=== Aim A ===
In the Vinny Staples profile, condense the paragraph beginning "Born in Piercestown" into a single shorter sentence that keeps its main facts.
=== Aim B ===
Reproduce the Vinny Staples profile from "Personal information" up to and including "in (168 cm)", putting "Irish-language name" wherever "Native name" occurs.
=== Aim C ===
Carry on the Vinny Staples profile from the point where it stops.

=== Source ===
********
Vinny Staples

Personal information
- Native name: Uinseann Mac an Ghaill (Irish)
- Born: 1945 (age 80–81) Piercestown, County Wexford, Ireland
- Height: 5 ft 6 in (168 cm)

Sport
- Sport: Hurling
- Position: Right wing-back

Club
- Years: Club
- St Martin's

Club titles
- Wexford titles: 0

Inter-county
- Years: County
- 1965-1974: Wexford

Inter-county titles
- Leinster titles: 2
- All-Irelands: 1
- NHL: 1
- All Stars: 0

= Vinny Staples =

Irish hurler (born 1945)

Vincent "Vinny" Staples (born 1945) is an Irish former hurler who enjoyed a successful career as a right wing-back with the Wexford senior team.

Born in Piercestown, County Wexford, Staples was introduced to hurling in his youth. He experienced championship successes in the junior and intermediate grades with the St Martin's club.
********
=== Available data ===

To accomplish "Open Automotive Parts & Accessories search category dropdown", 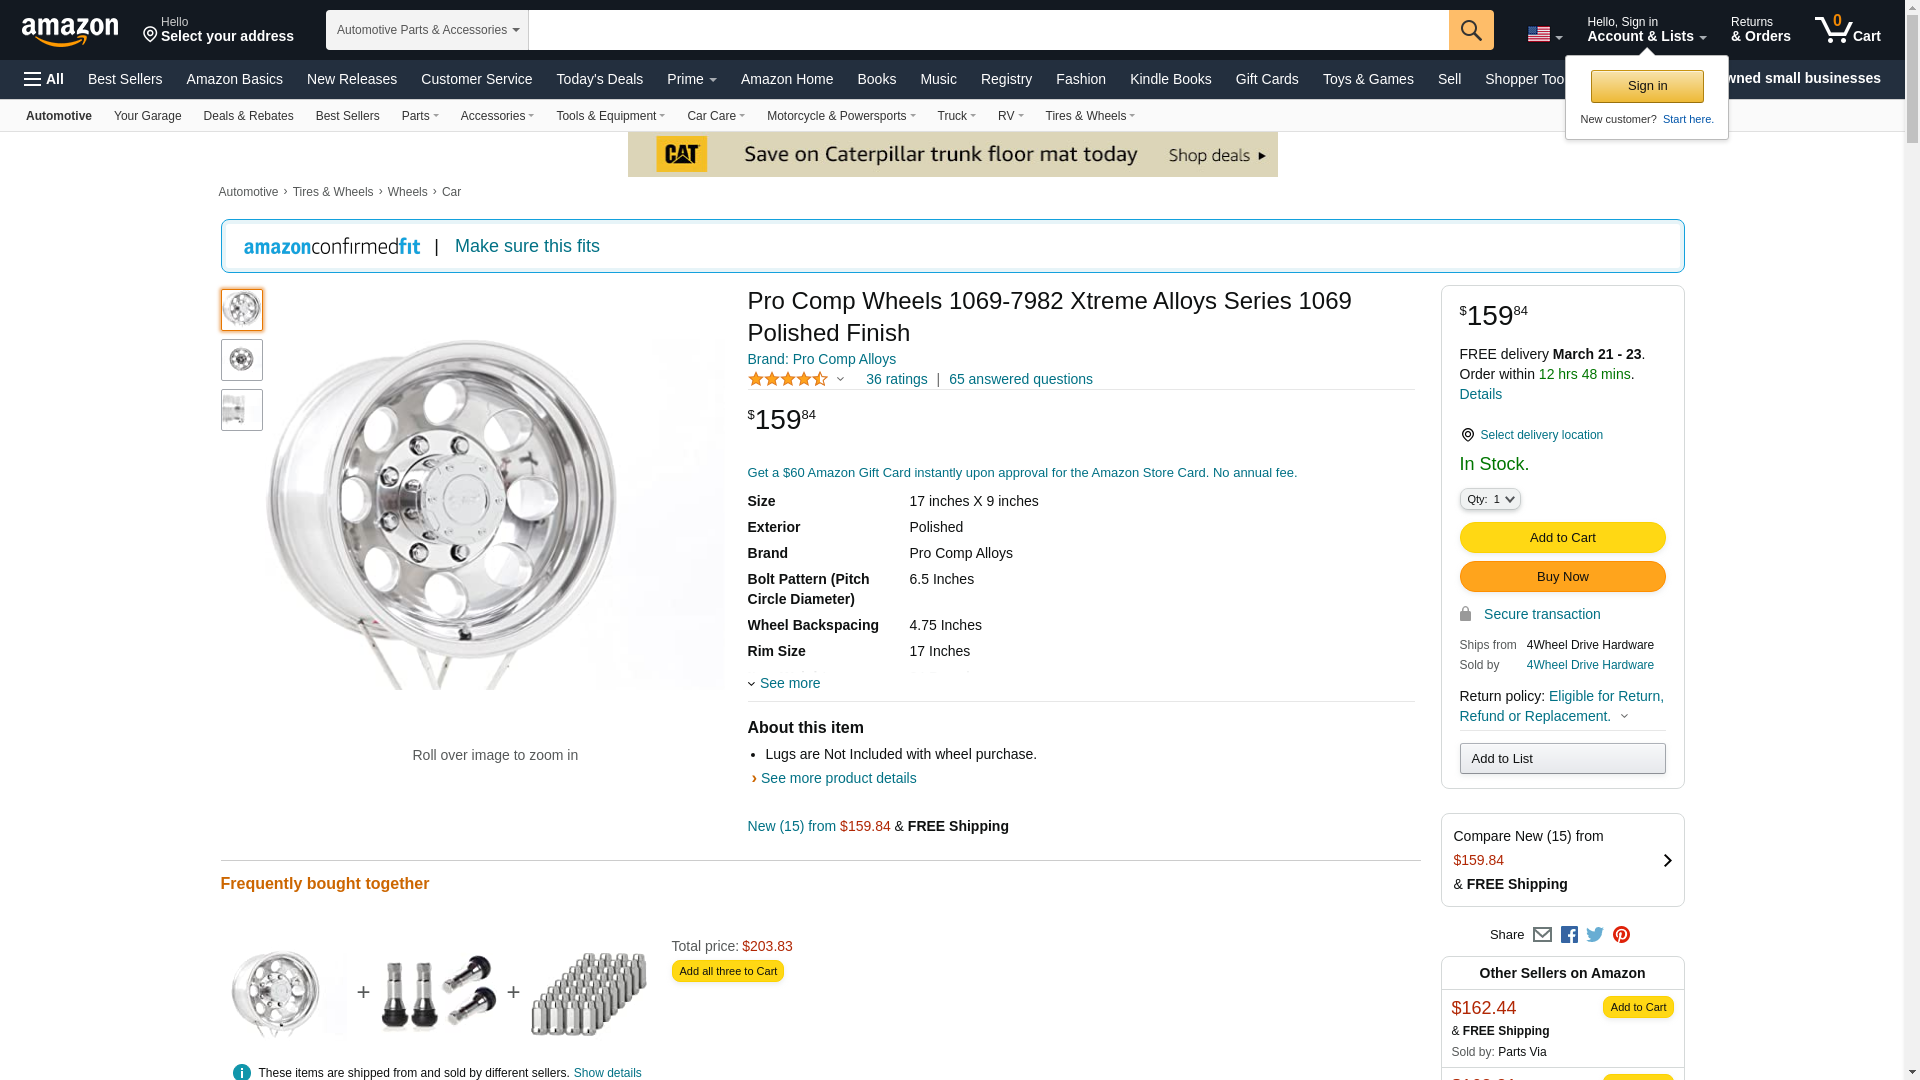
********
=== Task result A ===
Staples, born in Piercestown, County Wexford, took up hurling young and won junior and intermediate championship titles with St Martin's.

=== Task result B ===
Personal information
- Irish-language name: Uinseann Mac an Ghaill (Irish)
- Born: 1945 (age 80–81) Piercestown, County Wexford, Ireland
- Height: 5 ft 6 in (168 cm)

=== Task result C ===
Staples made his debut on the inter-county scene at the age of seventeen when he first linked up with the Wexford minor team. An All-Ireland medal winner in this grade, he later won an All-Ireland medal with the under-21 team. Staples made his senior debut during the 1965 championship. He went on to play a key role for Wexford in defence during a successful era, and won one All-Ireland medal, two Leinster medals and one National Hurling League medal. Staples was an All-Ireland runner-up on one occasion.

Staples retired from inter-county hurling following the conclusion of the 1974 championship.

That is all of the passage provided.